Arbeit, Innovation und Gerechtigkeit versprach das Wahlprogramm der SPD. Nun scheint es nicht nur an der Arbeit, sondern mehr noch an der Gerechtigkeit zu hapern.

Arbeit, Innovation und Gerechtigkeit versprach das Wahlprogramm der SPD. Nun scheint es nicht nur an der Arbeit, sondern mehr noch an der Gerechtigkeit zu hapern. Ausgerechnet die SPD, die immer für die sozial Schwachen und für eine möglichst umfassende Umverteilung von Einkommen eingetreten ist, will nun die Staatsquote senken und höhere Einkommen steuerlich sogar entlasten. Die Wähler, denen das Herz links schlägt, strafen einen Kanzler ab, der liberal denkt und von dessen Herzen wenig zu spüren ist.

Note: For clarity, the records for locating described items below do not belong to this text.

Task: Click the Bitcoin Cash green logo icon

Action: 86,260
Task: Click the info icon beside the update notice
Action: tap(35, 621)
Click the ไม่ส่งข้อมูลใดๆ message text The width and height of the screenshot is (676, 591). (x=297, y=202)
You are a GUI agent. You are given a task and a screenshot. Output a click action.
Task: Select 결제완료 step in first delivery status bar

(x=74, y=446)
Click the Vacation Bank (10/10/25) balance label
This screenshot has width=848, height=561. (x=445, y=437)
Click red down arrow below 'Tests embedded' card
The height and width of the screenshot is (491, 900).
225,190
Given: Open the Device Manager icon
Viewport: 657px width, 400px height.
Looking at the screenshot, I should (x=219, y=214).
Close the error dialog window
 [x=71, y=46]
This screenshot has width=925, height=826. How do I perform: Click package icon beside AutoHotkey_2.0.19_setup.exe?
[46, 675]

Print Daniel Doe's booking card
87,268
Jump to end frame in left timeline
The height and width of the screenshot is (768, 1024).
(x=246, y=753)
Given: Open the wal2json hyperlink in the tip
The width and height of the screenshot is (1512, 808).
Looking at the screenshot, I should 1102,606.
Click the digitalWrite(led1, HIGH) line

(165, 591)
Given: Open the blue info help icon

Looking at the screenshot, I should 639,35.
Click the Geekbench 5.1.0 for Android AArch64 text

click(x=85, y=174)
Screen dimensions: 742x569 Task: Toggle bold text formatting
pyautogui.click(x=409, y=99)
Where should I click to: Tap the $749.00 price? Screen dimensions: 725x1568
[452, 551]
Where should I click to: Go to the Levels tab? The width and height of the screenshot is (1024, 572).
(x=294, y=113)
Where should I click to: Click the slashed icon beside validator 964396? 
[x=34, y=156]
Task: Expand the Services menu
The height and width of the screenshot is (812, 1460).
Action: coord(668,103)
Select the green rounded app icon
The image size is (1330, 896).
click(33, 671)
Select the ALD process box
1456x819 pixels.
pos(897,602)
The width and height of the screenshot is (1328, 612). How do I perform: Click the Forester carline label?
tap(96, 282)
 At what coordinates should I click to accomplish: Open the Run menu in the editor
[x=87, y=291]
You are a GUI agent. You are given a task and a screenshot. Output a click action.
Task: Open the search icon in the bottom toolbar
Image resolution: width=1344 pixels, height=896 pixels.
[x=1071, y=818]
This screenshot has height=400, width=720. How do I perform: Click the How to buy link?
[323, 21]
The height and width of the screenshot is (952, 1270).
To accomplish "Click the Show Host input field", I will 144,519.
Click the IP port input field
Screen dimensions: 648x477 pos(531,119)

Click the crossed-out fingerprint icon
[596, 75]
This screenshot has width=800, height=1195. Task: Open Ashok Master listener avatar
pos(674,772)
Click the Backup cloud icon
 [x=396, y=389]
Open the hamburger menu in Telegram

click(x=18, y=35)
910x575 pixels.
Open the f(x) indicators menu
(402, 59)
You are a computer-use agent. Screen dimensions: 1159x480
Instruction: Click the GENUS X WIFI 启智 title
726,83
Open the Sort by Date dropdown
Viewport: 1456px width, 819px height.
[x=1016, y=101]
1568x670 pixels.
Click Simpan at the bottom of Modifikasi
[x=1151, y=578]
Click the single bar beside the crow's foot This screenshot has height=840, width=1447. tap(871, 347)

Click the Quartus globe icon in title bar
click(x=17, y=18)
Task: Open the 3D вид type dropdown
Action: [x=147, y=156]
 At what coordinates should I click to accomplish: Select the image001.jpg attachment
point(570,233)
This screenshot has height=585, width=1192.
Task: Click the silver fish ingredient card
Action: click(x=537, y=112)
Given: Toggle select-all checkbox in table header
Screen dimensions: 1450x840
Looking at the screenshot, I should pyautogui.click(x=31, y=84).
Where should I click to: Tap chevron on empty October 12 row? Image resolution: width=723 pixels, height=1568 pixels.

Machen Gerhard Schröder und Hans Eichel jetzt einen verhängnisvollen Fehler, wenn sie die Demontage der großen "Beglückungsmaschine" ("Spiegel") Sozialstaat einleiten und zum breiten Sparen ansetzen? Nein, weil sie einen Weg beschreiten, der nach aller Einsicht in die komplexen Gründe für wirtschaftliches Wachstum notwendig, ja überfällig ist: Viele andere Länder zeigen uns, dass es mit höherem persönlichem Risiko und weniger Staat trotz großer Einkommensunterschiede den meisten besser geht. Wo mehr verdient wird, kann man auch den Schwachen mehr geben. So besehen ist Wachstumspolitik Sozialpolitik. Aber was ist Gerechtigkeit? Zwischen den Extremen einer Ellenbogengesellschaft,in der jeder alles behält, was er zusammenrafft, und dem kommunistischen Traum, jedem das Gleiche, gibt es unendlich viele Varianten "gerechter Verteilung". Ein purer Sozialdarwinismus wäre nicht einmal in den USA gesellschaftsfähig, aber auch das Marxsche Reich der Freiheit ist gescheitert. In Deutschland haben wir ein Dickicht von gut gemeinten Sozialtaten wachsen lassen. Da durchschaut keiner mehr wirklich, wer letzlich unter dem Strich wie viel zahlt oder bekommt. Gerecht kann das nicht sein. Aber alle haben sich daran gewöhnt.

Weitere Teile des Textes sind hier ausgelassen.